• SELECTED EXCERPT:
========

During the next phase, which occurred once the transition team was back home in India, the third-party service provider fully staffed its offshore team and, leveraging the DTP manuals created during the first phase, began training their new hires. For a given task, the new members of the offshore team were partnered with the appropriate member(s) of the local Finance team. Initially, they shadowed the local team, albeit electronically.

 

Ultimately, they leveraged the DTP manuals to complete a given task with a member of the local Finance team providing oversight. By leveraging screen sharing and other technology, the local Finance team could watch how a given task was completed and provide instant feedback. This process also enabled the team to verify the accuracy and completeness of the procedure documents.

 

Finally, with close supervision by the local Finance team, members of the offshore team began performing specific activities assigned to them in the live environment. Throughout this phase, the offshore team continued pressure-testing its understanding of the work and validating the accuracy and completeness of the DTP manuals. This phase proved to be the most critical in building confidence among the local Finance team that the third-party service provider was ready and able to go live.

========

• SOURCE MATERIAL:
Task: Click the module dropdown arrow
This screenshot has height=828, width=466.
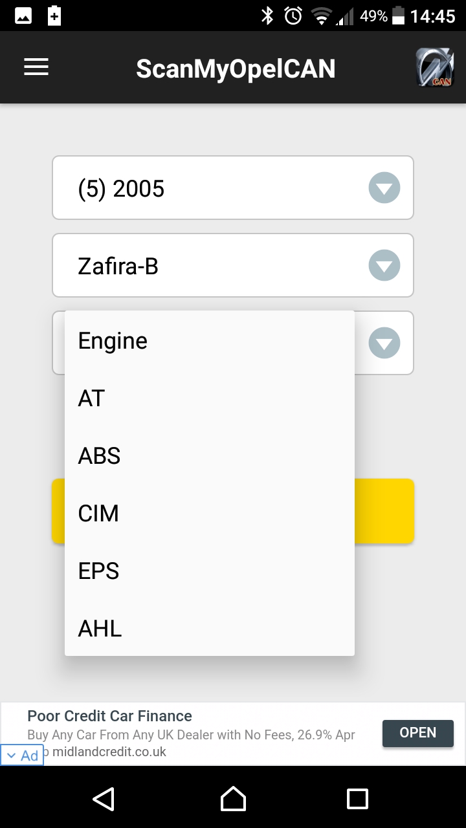Action: [384, 343]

========

• WORK TO COMPLETE:
1 > Copy the passage on training the offshore finance team, starting with "Finally, with close" and going on through "to go live.".
2 > Write what comes next in the passage on training the offshore finance team, picking up after its final sentence.
The listing is drawn from a separate source.

• ANSWER LIST:
1 >
Finally, with close supervision by the local Finance team, members of the offshore team began performing specific activities assigned to them in the live environment. Throughout this phase, the offshore team continued pressure-testing its understanding of the work and validating the accuracy and completeness of the DTP manuals. This phase proved to be the most critical in building confidence among the local Finance team that the third-party service provider was ready and able to go live.

2 >
Phase 3: Going Live

 

The final phase was the official, staggered go live. All remaining activities were transitioned to the offshore team, again under close supervision. As the local Finance team gained comfort regarding the third-party provider’s ability to complete a given task or deliverable, though, this close supervision ended. Instead, the local Finance team shifted to monitoring pre-defined daily and weekly metrics and trends, quickly following up on potential red flags and participating in formal weekly, then monthly, updates with the third-party service provider’s leadership.

 

Quickly—much more quickly than anticipated—the project moved into a successful, steady future state. And the local Finance team began to focus more on analyzing results compared to expectations, identifying continuous improvement opportunities, providing decision support, and otherwise supporting their cross-functional business partners.

 

Being the pilot site for this global initiative, the local Finance team captured key lessons learned regarding what worked well and what didn’t, then shared these lessons with the other supply chain finance teams in the network. The team also shared various tools that they created to manage the multiphase project effectively, including the team’s “On-Shore Knowledge Transfer Schedule,” “Desktop Procedure Manual Status Tracker,” and “Action Item Register” templates. Most important, the local Finance team shared insights regarding its change management and communications strategy, which proved invaluable to the entire team’s ultimate success.

 

LESSONS LEARNED

 

Here are some of the most important lessons everyone learned during the transition and transformation:

 

Compelling Business Need. Considering the investment in time and resources required to achieve a successful transformation, you should be confident the journey is justified. What problem are you trying to solve, and what is the underlying root cause? Are you trying to overcome operating in a tough competitive environment? The impact of delayed investments? Or new regulatory requirements? What, precisely, is the compelling business need?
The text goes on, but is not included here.